Pudo comprobarlo la primera noche que durmieron juntas, cuando tuvo que desplazarse hasta detrás del biombo para desnudarse y ponerse el camisón, o cuando la vejiga le gastó una mala pasada a medianoche y tuvo que sentarse en el orinal como una mujer para no levantar sospechas. Aunque le tranquilizó ver que también su nueva compañera intentaba igualmente proteger su intimidad llevando a cabo el mismo ritual de quitarse la ropa tras la pantalla del cancel. Sin embargo, no le importó mostrarle sin ningún reparo lo que jamás había visto ningún hombre: el contorno sedoso y corvo de sus pechos bajo la tela del camisón, ya que de cintura para arriba sus atributos eran los de una mujer.

La terrible maldición que llevaba en secreto desde la adolescencia, cuando comenzó a agrandársele el pecho, no fue un obstáculo a la hora de mantener relaciones sexuales con mujeres, o al tener que desnudarse frente a otros hombres en las diversas disciplinas del Ejército francés, ya que durante ese tiempo mantuvo su pecho fuertemente vendado con la excusa de preservar de posibles infecciones cierta herida de guerra aún sin cicatrizar. Distinto fue en el caso de la zarina Isabel de Rusia y su familia, a quienes se mostró con un prolongado escote donde asomaban unos senos pequeños pero auténticos, por lo que jamás pudieron sospechar que tras la identidad de Lía de Beaumont se escondía un hombre; porque, aunque menudos, sus pechos podían describirse como los de una joven en plena pubertad y muchas los envidiaban por erectos. Ante la evidencia, fueron varias las cortes europeas que dieron por hecho que era una mujer, y demasiados los ingleses que apostaron enormes sumas de dinero creyendo saber la verdad sobre su sexo. Pero nadie le preguntó jamás cómo se sentía él, o cómo definía su alma y sentimientos.

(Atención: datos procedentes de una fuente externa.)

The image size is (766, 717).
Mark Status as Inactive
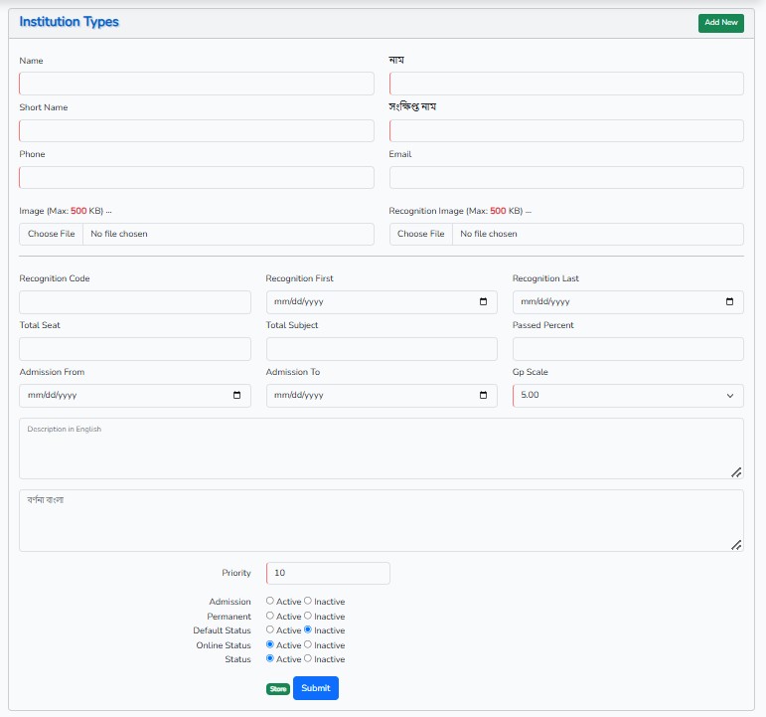point(308,659)
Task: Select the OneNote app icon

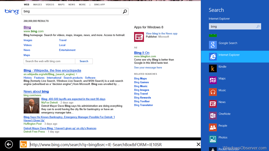Action: click(213, 116)
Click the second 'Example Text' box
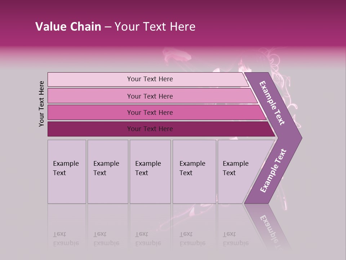This screenshot has height=260, width=346. (107, 171)
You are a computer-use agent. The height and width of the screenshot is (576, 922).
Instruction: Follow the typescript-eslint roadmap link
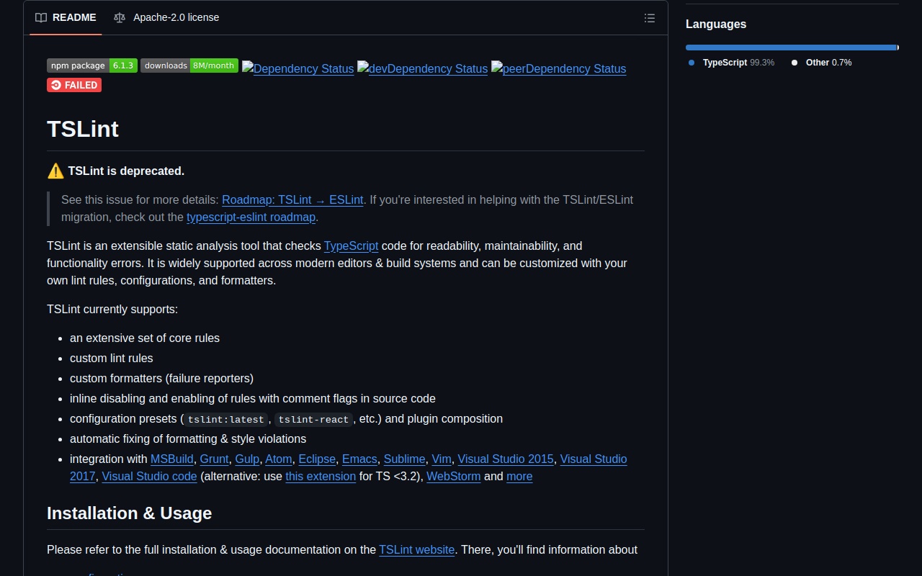pyautogui.click(x=251, y=217)
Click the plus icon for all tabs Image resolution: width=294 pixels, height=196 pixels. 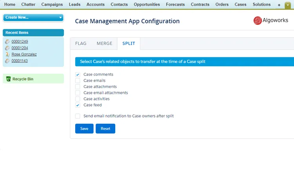(279, 5)
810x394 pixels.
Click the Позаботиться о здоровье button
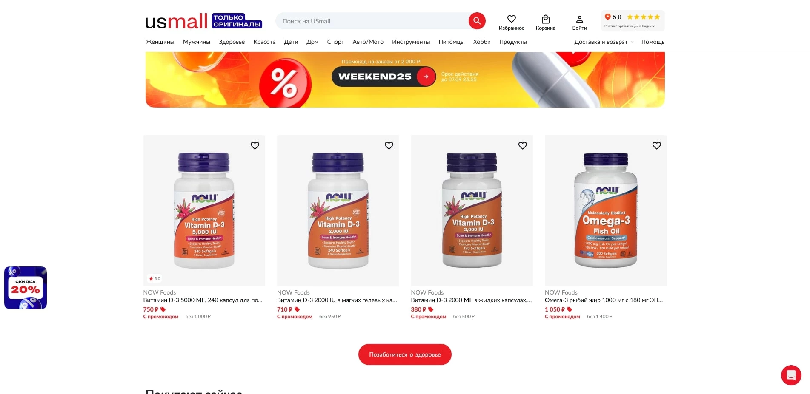click(x=405, y=354)
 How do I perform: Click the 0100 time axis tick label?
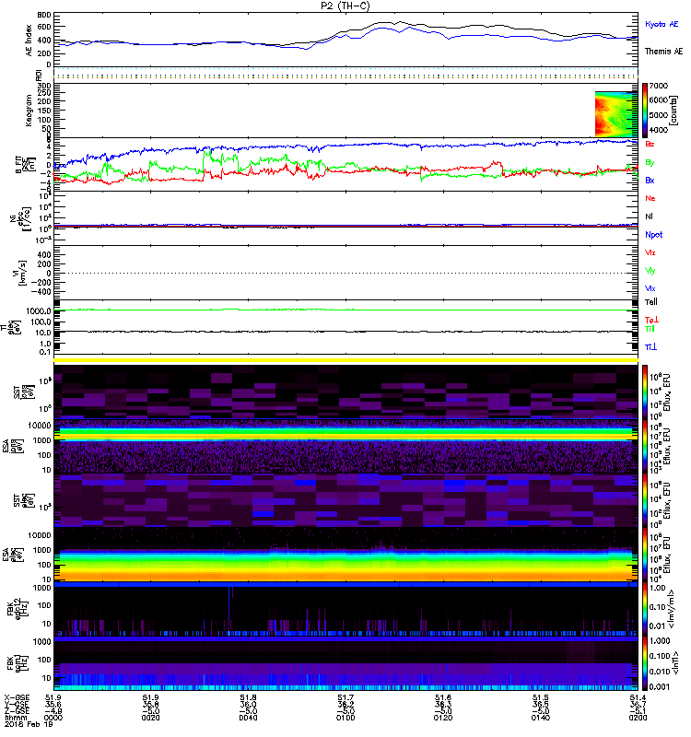[343, 719]
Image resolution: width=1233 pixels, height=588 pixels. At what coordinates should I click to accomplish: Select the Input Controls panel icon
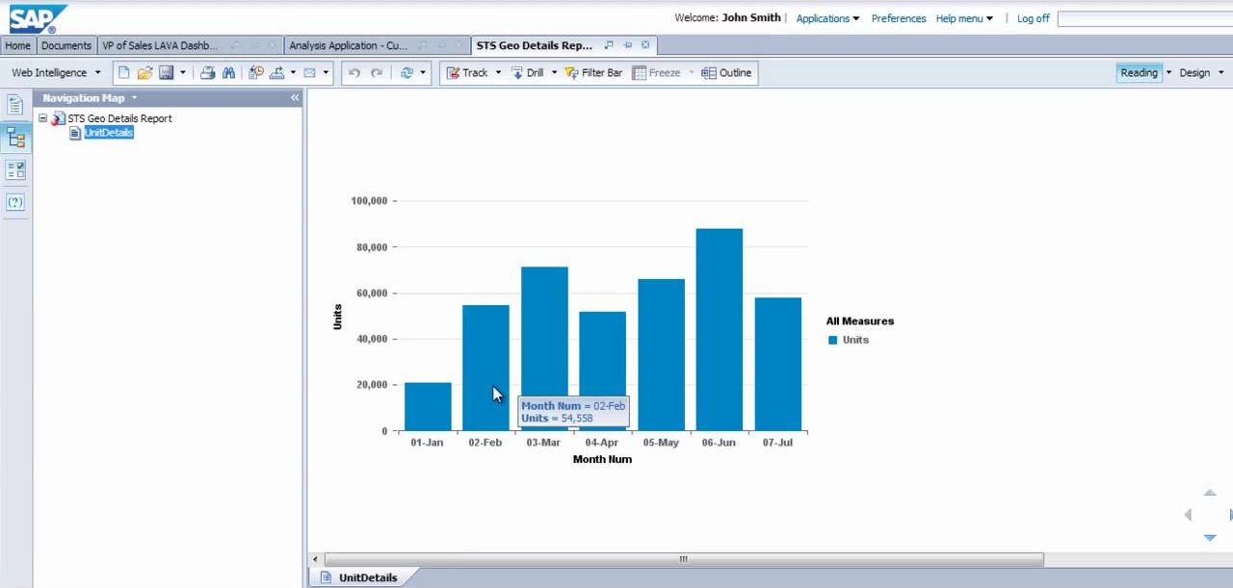(14, 169)
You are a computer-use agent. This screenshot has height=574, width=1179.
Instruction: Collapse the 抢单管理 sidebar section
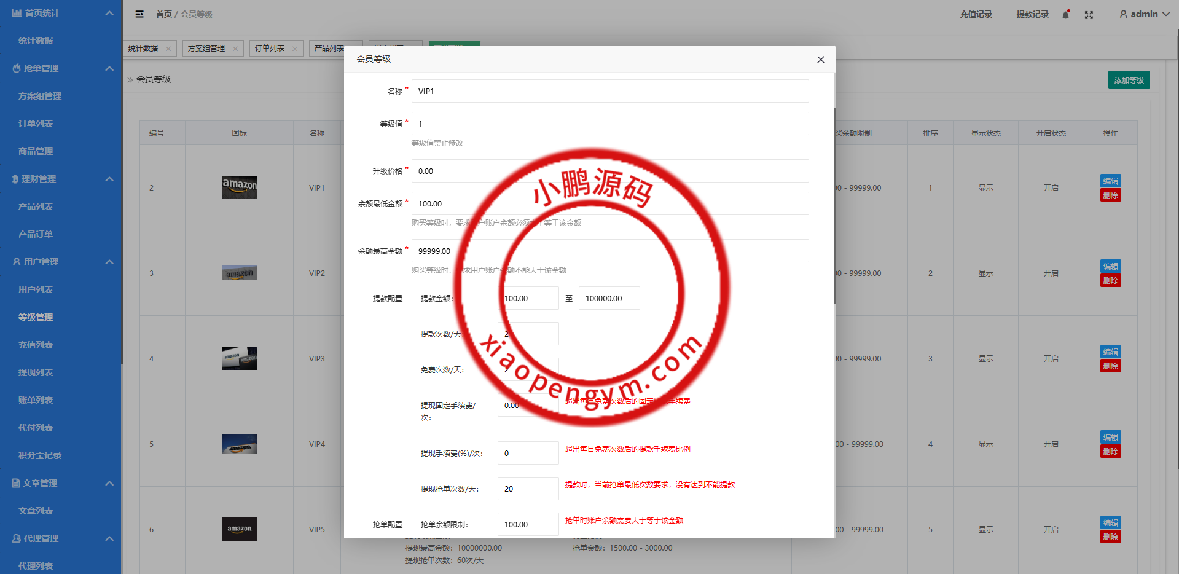109,68
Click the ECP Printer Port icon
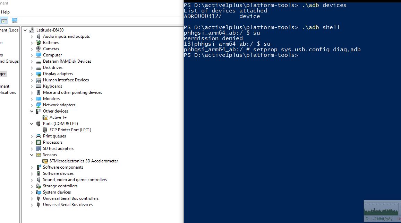The height and width of the screenshot is (223, 401). coord(45,130)
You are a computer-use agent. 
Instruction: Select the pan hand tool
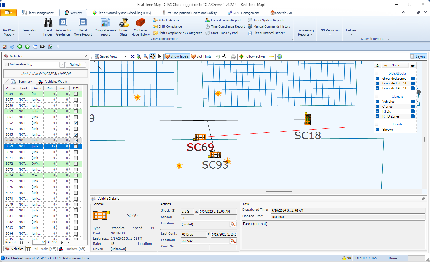tap(153, 56)
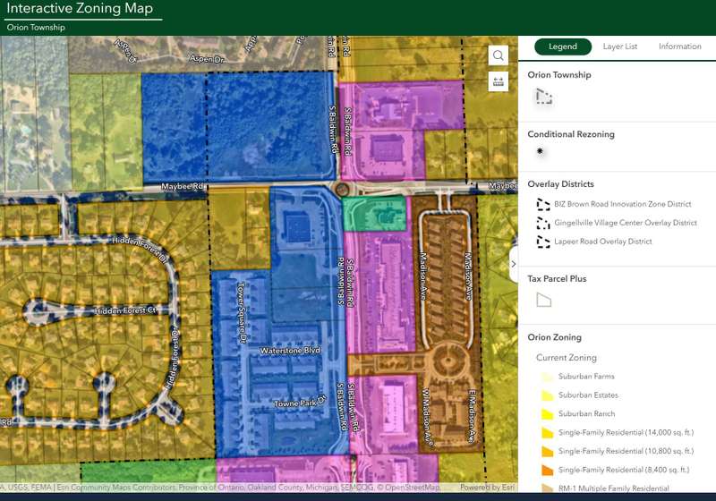Click the Lapeer Road Overlay District icon
This screenshot has width=716, height=501.
tap(543, 242)
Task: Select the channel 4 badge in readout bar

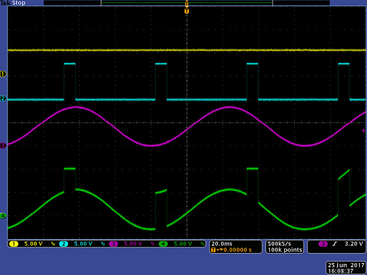Action: click(x=163, y=244)
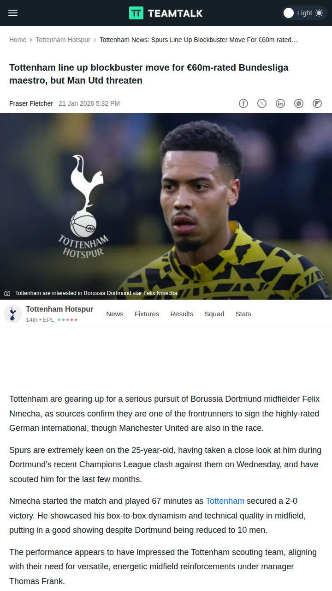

Transcurridos unos días de insólita convivencia la situación ya no resultaba tan embarazosa, sobre todo porque habían aprendido a respetarse en todo momento. Y no solo en lo referente a la intimidad, también en aquello que podría hacer insoportable el lento transcurrir de las horas. Lía guardaba silencio, leyendo cualquier libro, cuando Papilión se echaba a dormir en la cama tras la comida; la joven intentaba distraer a Lía con cualquier comentario, cada vez que esta se sentía prisionera de la habitación y se le acentuaban las crisis de ansiedad. La simbiosis resultaba factible porque en el fondo ambas eran consecuentes con su situación y, asimismo, porque tenían un secreto que esconder.

Sin embargo, algo habría de ocurrir esa noche que levantaría las sospechas de Lía de Beaumont con respecto a la auténtica naturaleza de su nueva amiga.

Estaba durmiendo, soñando con escenas imprecisas donde los diferentes rostros de hombres y mujeres se entremezclaban, dando como resultado la imagen de un ser andrógino, como el de los grabados. En su delirio creyó escuchar una voz varonil en su cerebro, haciéndose cada vez más audible según iba despertando. Abrió los ojos, todavía ofuscado por la somnolencia, cuando creyó ver a Papilión sentada frente al espejo. En el cristal se reflejaba su imagen, ahora convertida en algo parecido a una mueca irregular según movía la cabeza de un lado a otro. Cuando mostraba el margen derecho de su rostro, la entonación de la voz sonaba delicada y frágil, como siempre; pero cuando mostraba el izquierdo, tanto su expresión como las palabras eran propios de un ser tosco, igual que los de un hombre.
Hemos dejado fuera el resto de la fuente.